One Hero’s Sad Fate


Unfortunately, we live in an era where heroes are suspect. Larger-than-life figures like Thomas Jefferson and Abraham Lincoln have been deconstructed and put in their place by professors and writers, and it doesn’t look like this trend will be over anytime soon.

There are also heroes who do themselves in, with no help from their audience.

One doesn’t have to wait until they’re dead and gone to hear about their sins and mistakes, because their fall from glory takes place during their own lifetimes. Such was the case of Charles Lindbergh.

In 1927, Charles Lindbergh was the first person to fly non-stop and solo across the Atlantic Ocean. The 27’ plane he flew can be seen at the Udvar-Hazy Center near Dulles Airport, where it seems much too small to have made the 3600 mile journey. The flight lasted 33 1/2 hours and during that time, the 25-year old Lindbergh flew from New York to Paris with a few bottles of water and some sandwiches. He had to fight to stay awake and there were times, he wrote later, when his plane was barely 10’ above the waves of the Atlantic. When he landed at the Le Bourget airport outside of Paris, the cheering crowds nearly trampled the skinny young man as he climbed out of his airplane.

He won a $25,000 prize for his historic feat, which at that time, was enough money to make him rich. He married a woman he loved and he was adored everywhere he went, with ticker tape parades, postage stamps in his honor, and endless awards. Then, the young couple endured a terrible tragedy. Their baby son was kidnapped from their home and murdered. The “crime of the century” as it was called, meant that now the grieving Lindberghs were in a limelight that was unendurable for them.

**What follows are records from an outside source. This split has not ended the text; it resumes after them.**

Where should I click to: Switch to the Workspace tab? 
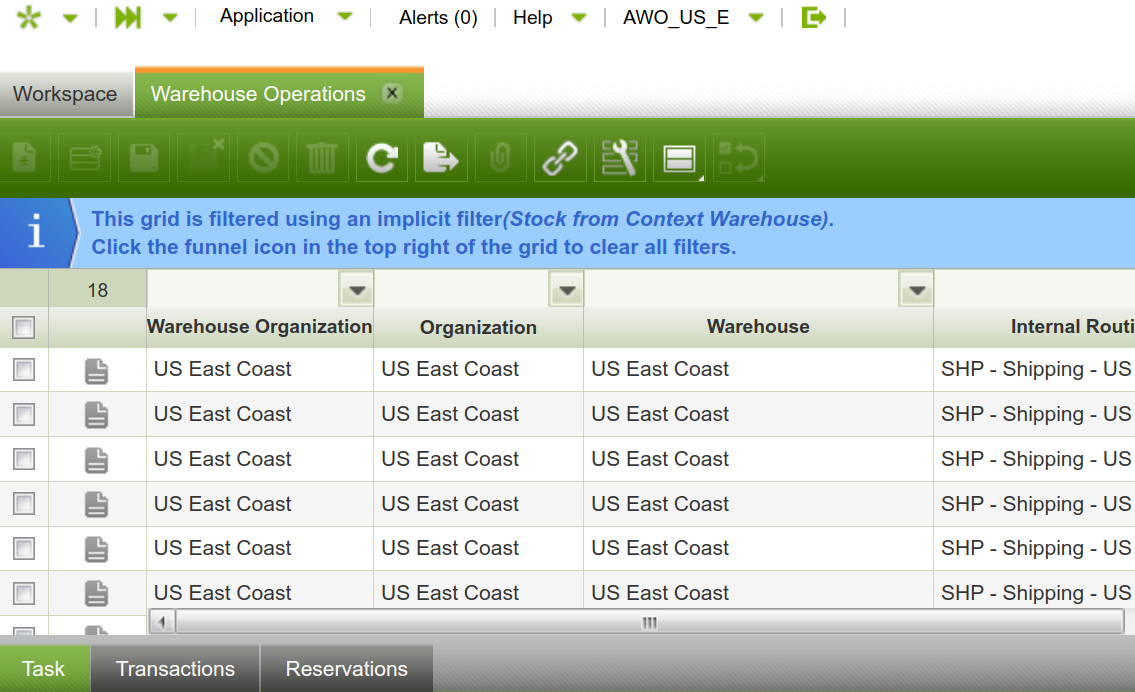click(x=65, y=94)
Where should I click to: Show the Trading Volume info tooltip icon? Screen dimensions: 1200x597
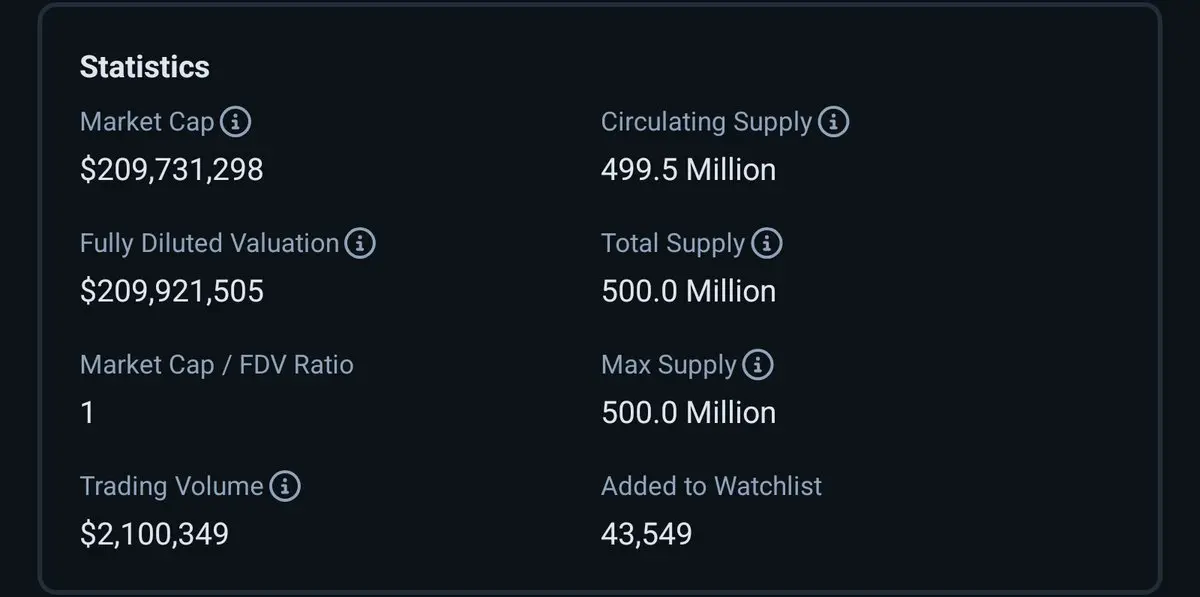point(285,486)
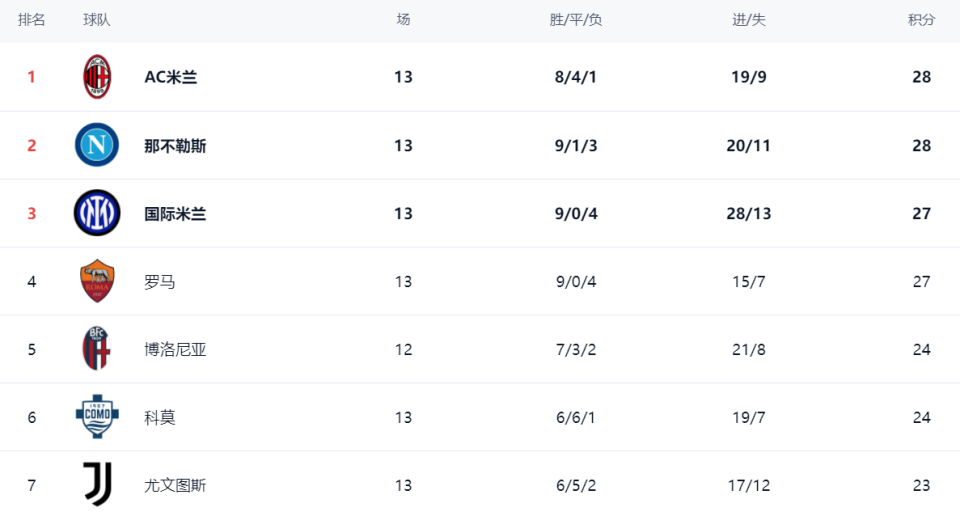This screenshot has width=960, height=516.
Task: Click the 场 column header
Action: (x=403, y=20)
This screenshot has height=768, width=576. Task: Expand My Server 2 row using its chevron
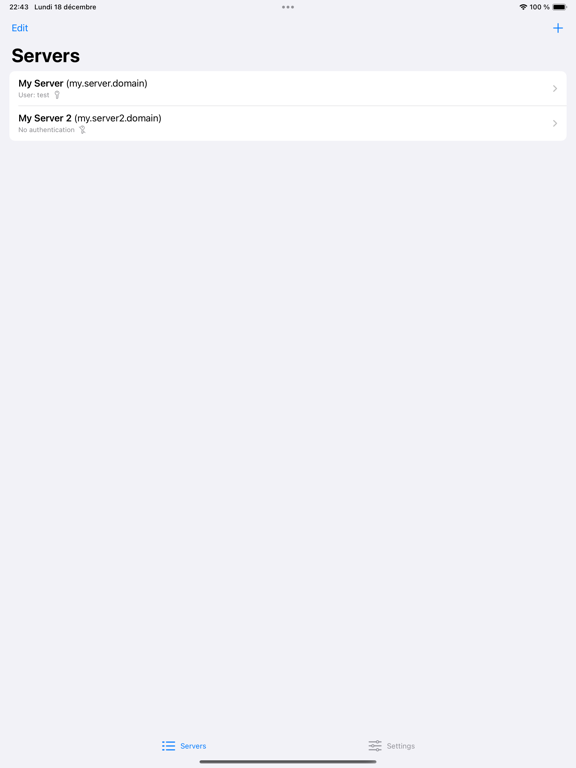[x=555, y=123]
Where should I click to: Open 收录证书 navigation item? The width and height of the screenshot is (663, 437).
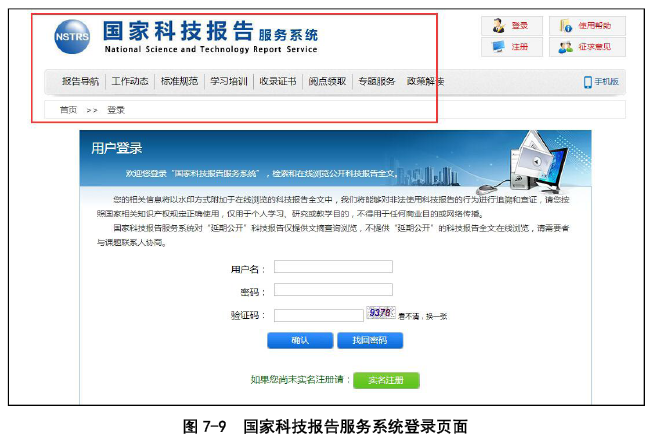[277, 82]
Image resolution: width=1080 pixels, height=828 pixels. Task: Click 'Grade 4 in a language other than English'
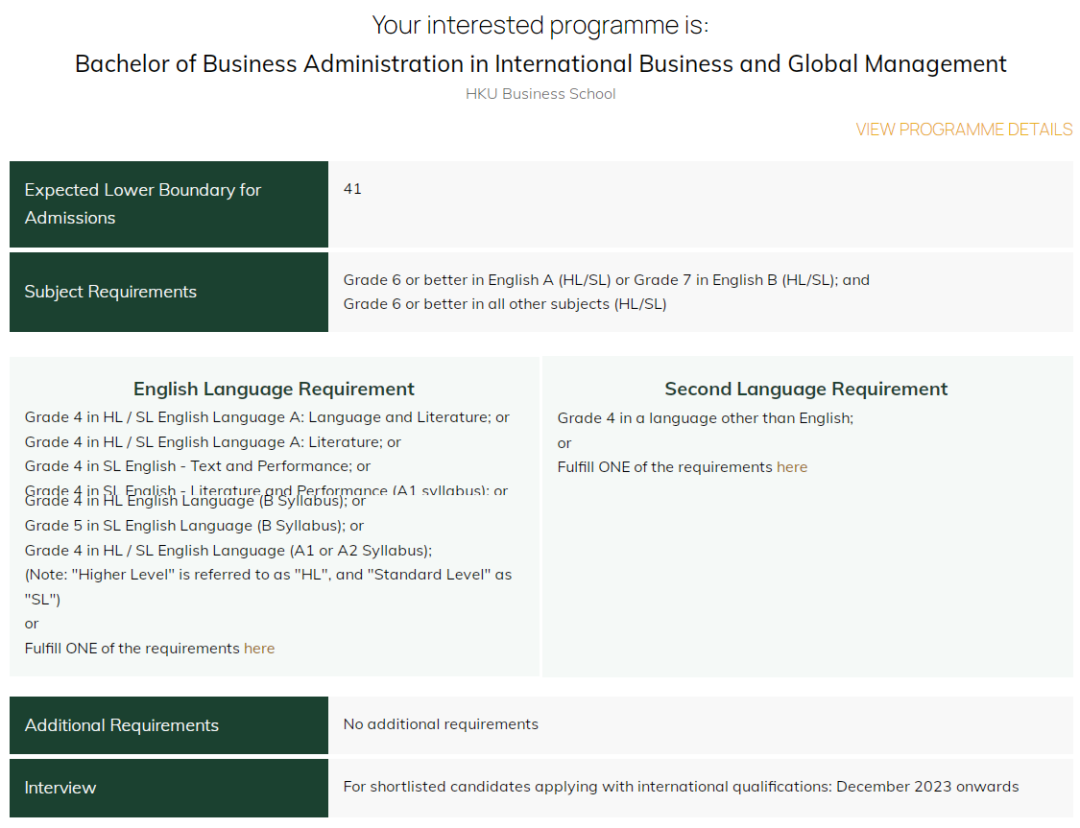tap(705, 418)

They moved to England to escape and have some privacy. During their stay abroad, Lindbergh became an isolationist, opposing any U.S. involvement in the growing storm that became World War II. He made several visits to Nazi Germany, and was enamored with their military and air force. He seemed to admire Hitler, who took it upon himself to award Lindbergh an Iron Cross complete with decorative swastikas. Lindbergh gave speeches that were anti-Semitic, and by 1940, appeared to be an apologist for the whole Nazi regime. Soon, he was criticized and ridiculed in the U.S.. Even Lindbergh’s home town in Minnesota took his name off the water tower. When Lindbergh returned from abroad, there was no hero’s welcome awaiting him.

After the Japanese attack on Pearl Harbor, Lindbergh changed his mind. He volunteered in the military and flew 50 combat missions in the Pacific. Although he threw himself into the war effort, he never recovered his reputation or regained his status with the American public.

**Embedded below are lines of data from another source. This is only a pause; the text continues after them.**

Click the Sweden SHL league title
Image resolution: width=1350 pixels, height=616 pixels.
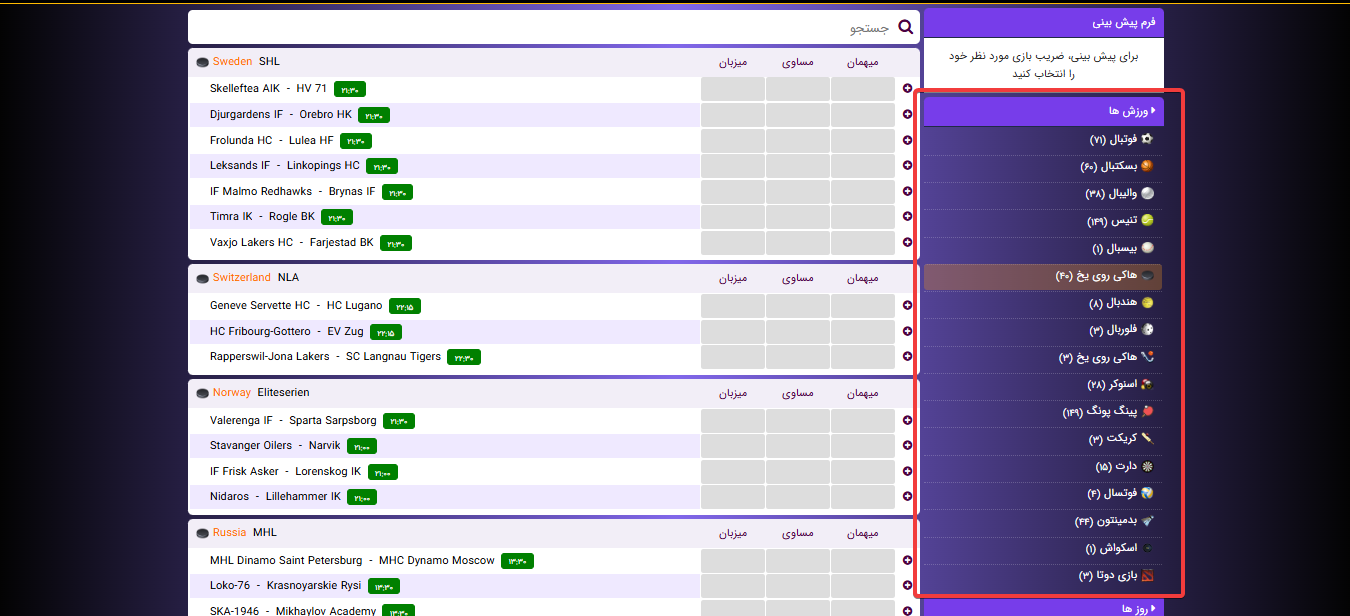pyautogui.click(x=246, y=62)
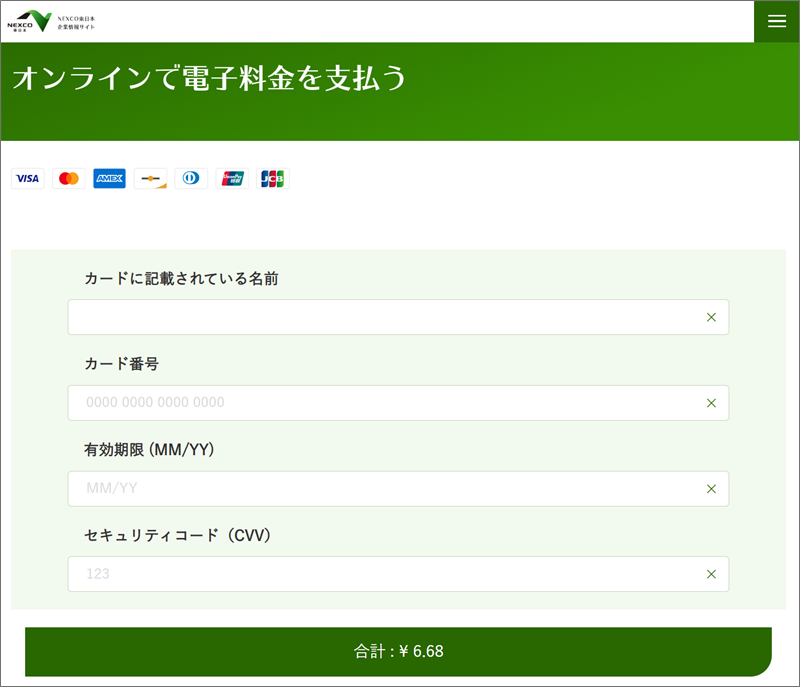800x687 pixels.
Task: Clear the card number field with X
Action: coord(711,403)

F. Scott Fitzgerald once wrote, “Show me a hero and I’ll write you a tragedy.” One of the most published photo’s of Lindbergh shows the thin young man with the shy smile after he had just completed the record-breaking flight that would change people’s perceptions about what a single individual could accomplish. With his luminous and inspiring flight succeeded by his spectacular fall from grace, Lindbergh wrote his own tragedy.